> [What you will do] Set down word for word the lines that begin the entries and run through the line containing "20200601_162847.jpg (389, 2006)". Give nothing further.

==== Dataset excerpts

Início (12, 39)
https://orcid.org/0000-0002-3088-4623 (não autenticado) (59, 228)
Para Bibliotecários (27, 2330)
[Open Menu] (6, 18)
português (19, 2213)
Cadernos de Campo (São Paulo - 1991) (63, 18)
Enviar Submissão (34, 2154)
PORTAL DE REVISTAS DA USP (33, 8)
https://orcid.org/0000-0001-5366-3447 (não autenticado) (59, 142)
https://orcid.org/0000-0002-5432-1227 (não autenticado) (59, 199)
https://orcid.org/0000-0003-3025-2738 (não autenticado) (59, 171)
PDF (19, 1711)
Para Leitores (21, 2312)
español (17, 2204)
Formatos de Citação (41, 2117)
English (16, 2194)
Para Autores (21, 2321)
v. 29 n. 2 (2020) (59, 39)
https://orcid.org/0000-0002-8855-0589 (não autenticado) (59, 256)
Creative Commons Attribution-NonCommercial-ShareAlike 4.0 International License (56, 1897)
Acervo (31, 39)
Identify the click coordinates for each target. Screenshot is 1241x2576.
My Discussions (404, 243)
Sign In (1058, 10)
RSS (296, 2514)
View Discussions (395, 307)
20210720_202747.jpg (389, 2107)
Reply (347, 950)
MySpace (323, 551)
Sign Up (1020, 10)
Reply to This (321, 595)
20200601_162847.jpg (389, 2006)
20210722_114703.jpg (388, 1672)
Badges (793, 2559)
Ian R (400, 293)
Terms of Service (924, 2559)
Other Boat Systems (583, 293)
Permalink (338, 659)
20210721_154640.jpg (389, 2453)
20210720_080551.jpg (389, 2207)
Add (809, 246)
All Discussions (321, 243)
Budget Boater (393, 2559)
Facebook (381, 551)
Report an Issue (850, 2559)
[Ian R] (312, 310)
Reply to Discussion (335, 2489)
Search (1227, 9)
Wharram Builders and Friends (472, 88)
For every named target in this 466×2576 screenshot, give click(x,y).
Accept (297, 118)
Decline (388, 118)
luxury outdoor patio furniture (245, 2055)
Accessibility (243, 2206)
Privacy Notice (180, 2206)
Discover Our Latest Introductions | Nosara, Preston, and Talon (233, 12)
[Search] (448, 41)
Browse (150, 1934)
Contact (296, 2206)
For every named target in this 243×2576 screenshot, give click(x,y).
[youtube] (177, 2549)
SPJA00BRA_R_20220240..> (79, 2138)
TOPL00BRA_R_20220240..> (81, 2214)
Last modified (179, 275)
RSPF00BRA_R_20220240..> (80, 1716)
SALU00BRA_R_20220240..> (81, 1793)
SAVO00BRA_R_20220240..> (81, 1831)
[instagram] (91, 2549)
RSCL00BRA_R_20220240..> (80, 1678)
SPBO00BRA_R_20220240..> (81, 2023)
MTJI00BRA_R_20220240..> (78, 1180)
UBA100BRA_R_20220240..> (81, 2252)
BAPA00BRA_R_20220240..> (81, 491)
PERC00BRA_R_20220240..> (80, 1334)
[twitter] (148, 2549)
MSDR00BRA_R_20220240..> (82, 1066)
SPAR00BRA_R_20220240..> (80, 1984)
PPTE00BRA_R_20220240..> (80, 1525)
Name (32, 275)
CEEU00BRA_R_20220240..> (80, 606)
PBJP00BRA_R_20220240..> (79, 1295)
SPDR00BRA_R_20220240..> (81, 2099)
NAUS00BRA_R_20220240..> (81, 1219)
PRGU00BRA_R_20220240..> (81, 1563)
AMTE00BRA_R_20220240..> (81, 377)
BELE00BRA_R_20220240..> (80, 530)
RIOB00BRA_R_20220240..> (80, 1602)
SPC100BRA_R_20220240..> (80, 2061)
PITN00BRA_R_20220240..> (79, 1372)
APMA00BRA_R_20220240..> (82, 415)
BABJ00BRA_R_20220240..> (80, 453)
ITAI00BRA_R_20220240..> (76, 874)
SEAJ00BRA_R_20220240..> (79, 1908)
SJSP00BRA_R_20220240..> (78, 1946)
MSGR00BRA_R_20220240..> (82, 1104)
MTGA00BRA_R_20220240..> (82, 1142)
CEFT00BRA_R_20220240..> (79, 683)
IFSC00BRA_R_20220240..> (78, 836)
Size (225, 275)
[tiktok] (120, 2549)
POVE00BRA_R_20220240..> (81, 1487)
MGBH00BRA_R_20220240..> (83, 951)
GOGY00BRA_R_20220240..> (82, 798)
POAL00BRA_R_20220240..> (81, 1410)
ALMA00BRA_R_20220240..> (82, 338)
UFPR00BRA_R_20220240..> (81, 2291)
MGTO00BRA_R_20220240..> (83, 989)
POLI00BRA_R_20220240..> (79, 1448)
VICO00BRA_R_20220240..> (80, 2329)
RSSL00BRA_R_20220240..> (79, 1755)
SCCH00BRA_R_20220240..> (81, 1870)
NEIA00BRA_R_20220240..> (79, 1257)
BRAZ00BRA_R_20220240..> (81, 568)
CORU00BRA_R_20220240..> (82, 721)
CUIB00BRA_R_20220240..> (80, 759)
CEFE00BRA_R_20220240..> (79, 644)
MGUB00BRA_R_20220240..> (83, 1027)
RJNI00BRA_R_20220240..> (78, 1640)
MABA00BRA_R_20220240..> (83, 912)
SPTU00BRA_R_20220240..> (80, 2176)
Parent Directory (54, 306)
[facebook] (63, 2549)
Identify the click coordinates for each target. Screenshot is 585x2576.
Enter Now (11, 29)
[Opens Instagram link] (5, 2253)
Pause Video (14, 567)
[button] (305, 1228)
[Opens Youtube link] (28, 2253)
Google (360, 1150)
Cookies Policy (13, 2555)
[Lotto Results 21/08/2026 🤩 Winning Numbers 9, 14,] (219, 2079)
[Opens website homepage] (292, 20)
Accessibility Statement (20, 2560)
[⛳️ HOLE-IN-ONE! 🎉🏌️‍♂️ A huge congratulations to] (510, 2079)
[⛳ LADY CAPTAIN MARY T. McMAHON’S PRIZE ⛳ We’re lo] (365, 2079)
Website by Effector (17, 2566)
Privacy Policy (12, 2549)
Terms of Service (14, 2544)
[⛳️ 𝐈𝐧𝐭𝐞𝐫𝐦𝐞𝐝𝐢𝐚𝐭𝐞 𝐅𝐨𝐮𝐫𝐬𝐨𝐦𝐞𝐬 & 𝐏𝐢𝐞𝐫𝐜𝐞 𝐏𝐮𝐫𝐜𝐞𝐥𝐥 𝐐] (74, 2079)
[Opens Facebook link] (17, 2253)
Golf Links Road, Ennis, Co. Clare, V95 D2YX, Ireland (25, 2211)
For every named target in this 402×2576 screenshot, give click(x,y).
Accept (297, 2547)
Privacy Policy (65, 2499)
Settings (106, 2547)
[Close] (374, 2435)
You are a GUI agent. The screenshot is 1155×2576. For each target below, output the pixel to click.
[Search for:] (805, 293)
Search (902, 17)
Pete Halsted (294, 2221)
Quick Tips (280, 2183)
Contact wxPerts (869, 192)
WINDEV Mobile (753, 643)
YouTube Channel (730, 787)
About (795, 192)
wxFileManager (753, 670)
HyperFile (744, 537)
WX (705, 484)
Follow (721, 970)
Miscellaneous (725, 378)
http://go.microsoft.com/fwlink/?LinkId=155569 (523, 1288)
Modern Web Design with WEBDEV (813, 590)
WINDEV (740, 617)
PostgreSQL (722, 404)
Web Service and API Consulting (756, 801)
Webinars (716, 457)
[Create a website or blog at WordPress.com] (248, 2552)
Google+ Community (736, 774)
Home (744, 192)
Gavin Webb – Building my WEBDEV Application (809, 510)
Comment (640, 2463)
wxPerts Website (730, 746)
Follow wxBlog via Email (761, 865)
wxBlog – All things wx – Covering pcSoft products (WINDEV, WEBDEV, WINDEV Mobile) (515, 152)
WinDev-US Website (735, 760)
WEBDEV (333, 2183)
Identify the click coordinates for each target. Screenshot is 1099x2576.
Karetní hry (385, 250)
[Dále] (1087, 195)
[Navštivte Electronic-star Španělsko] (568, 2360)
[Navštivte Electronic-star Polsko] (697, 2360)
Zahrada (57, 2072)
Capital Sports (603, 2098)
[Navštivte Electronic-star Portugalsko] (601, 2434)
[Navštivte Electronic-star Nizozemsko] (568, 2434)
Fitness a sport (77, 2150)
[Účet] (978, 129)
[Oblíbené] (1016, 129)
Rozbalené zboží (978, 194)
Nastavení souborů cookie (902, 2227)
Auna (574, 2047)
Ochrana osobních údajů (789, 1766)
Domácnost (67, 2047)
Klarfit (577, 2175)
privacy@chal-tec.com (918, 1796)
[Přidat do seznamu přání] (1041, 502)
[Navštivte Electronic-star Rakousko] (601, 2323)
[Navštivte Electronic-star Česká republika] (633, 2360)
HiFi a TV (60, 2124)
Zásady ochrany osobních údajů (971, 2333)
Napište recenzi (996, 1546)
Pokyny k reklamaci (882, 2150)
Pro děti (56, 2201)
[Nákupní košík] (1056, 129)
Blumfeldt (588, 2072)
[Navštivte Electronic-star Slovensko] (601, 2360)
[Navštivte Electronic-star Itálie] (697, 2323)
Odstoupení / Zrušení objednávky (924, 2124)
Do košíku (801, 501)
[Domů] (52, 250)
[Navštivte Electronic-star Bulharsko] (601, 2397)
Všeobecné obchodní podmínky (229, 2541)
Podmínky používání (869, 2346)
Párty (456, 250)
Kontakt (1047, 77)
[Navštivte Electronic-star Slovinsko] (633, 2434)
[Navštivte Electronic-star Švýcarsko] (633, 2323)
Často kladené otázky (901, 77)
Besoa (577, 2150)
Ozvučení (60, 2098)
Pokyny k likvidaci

========

> [Expected output]
Início (12, 39)
https://orcid.org/0000-0002-3088-4623 (não autenticado) (59, 228)
Para Bibliotecários (27, 2330)
[Open Menu] (6, 18)
português (19, 2213)
Cadernos de Campo (São Paulo - 1991) (63, 18)
Enviar Submissão (34, 2154)
PORTAL DE REVISTAS DA USP (33, 8)
https://orcid.org/0000-0001-5366-3447 (não autenticado) (59, 142)
https://orcid.org/0000-0002-5432-1227 (não autenticado) (59, 199)
https://orcid.org/0000-0003-3025-2738 (não autenticado) (59, 171)
PDF (19, 1711)
Para Leitores (21, 2312)
español (17, 2204)
Formatos de Citação (41, 2117)
English (16, 2194)
Para Autores (21, 2321)
v. 29 n. 2 (2020) (59, 39)
https://orcid.org/0000-0002-8855-0589 (não autenticado) (59, 256)
Creative Commons Attribution-NonCommercial-ShareAlike 4.0 International License (56, 1897)
Acervo (31, 39)
Identify the click coordinates for each target. Screenshot is 1241x2576.
My Discussions (404, 243)
Sign In (1058, 10)
RSS (296, 2514)
View Discussions (395, 307)
20210720_202747.jpg (389, 2107)
Reply (347, 950)
MySpace (323, 551)
Sign Up (1020, 10)
Reply to This (321, 595)
20200601_162847.jpg (389, 2006)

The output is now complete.